The senior executives, he said, “have been doing this for 20 years,” and, generally speaking, are on board. He hopes there’s some pushback at the top, but the current centralized structure is not conducive to that. Those at the top are “playing to the same sheet of music,” he said.
Applying all this to the Mar-A-Lago raid, he related the story of how all new FBI agents have to spend one full day going through the Holocaust Museum, which has a walking tour set up especially for law enforcement. You see the piles of shoes and eyeglasses. And you understand from this that the only way such a horror takes place is for all levels of law enforcement to go along. “If anybody refuses to get with the program, it doesn’t happen.” History should have taught us that “I was just following orders” doesn’t fly. Law enforcement has “an absolute responsibility to refuse things that are wrong.” Kyle obviously remembered that message, but there are many at the FBI who tragically have forgotten it.

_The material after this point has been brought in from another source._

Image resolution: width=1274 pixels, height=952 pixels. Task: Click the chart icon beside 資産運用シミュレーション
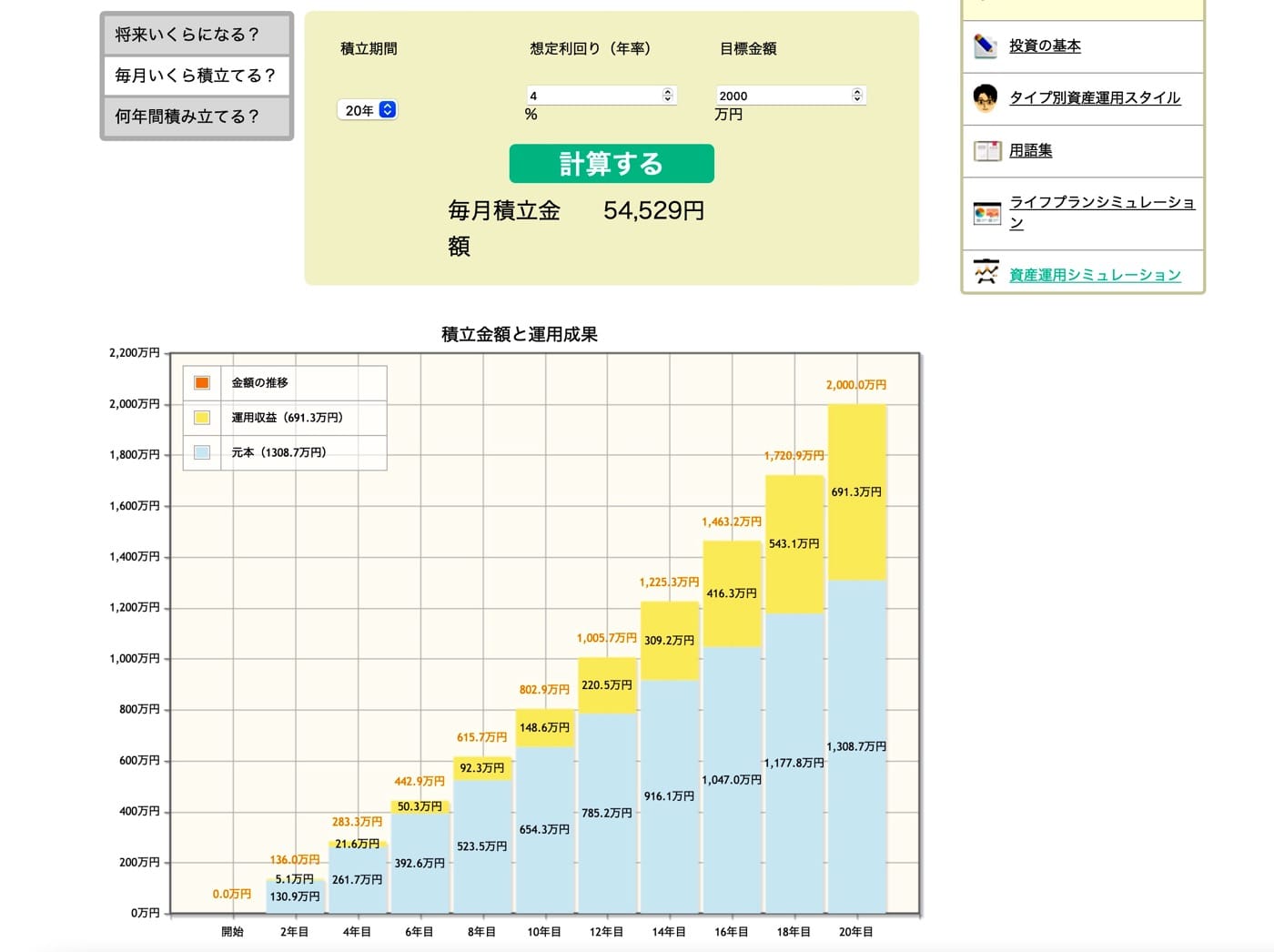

Kyle Seraphin also appeared on Bongino’s weekend show UNFILTERED. See him talking about the agenda of the intel bureaucracy and the need to stand up for the Bill of Rights here, starting at 7 minutes in…

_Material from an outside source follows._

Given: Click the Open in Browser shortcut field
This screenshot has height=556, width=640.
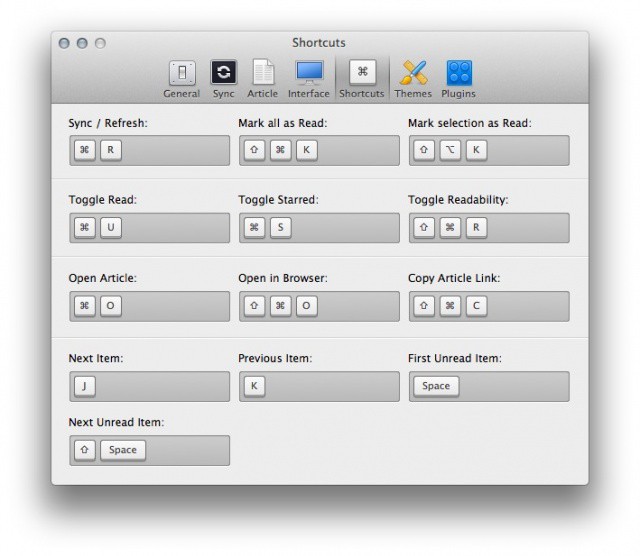Looking at the screenshot, I should 319,306.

UPDATE: Seraphin has been summoned to DC headquarters this coming Thursday (travel $$$ NOT covered by the government), and he’s talking with attorneys now about what this meeting might entail. When Bongino reached out to the FBI for comment on Kyle’s allegations, their comment was “no comment.”
RELATED: Utah Sen. Mike Lee, a member of the Senate Judiciary Committee, appeared with Maria Bartiromo on FOX NEWS’ SUNDAY MORNING FUTURES to discuss what’s happened to the FBI. He shares Seraphin’s view that most agents really don’t like the changes and are not, themselves, politicized. There’s a deep concern that “some agents” at FBI headquarters –- it’s particularly bad in DC, he said –- are being used to weaponize our criminal justice system.
He echoed Kyle in saying: “When you centralize this much [law enforcement] power in our nation’s capitol, bad things happen.” He noted the glaring examples of overreach in just the past few days, such as the subpoena issued to the conservative Eagle Forum of Alabama.
Also, when local officials declined to press assault charges against this pro-life advocate due to lack of evidence, and a civil suit was tossed out, the FBI moved in and raided his home.
The crying need to address this politically-motivated targeting is one huge reason why it’s so important to get both the House and Senate back in GOP hands. Otherwise, these abuses will multiply and continue to be swept under the rug, and reform will be impossible.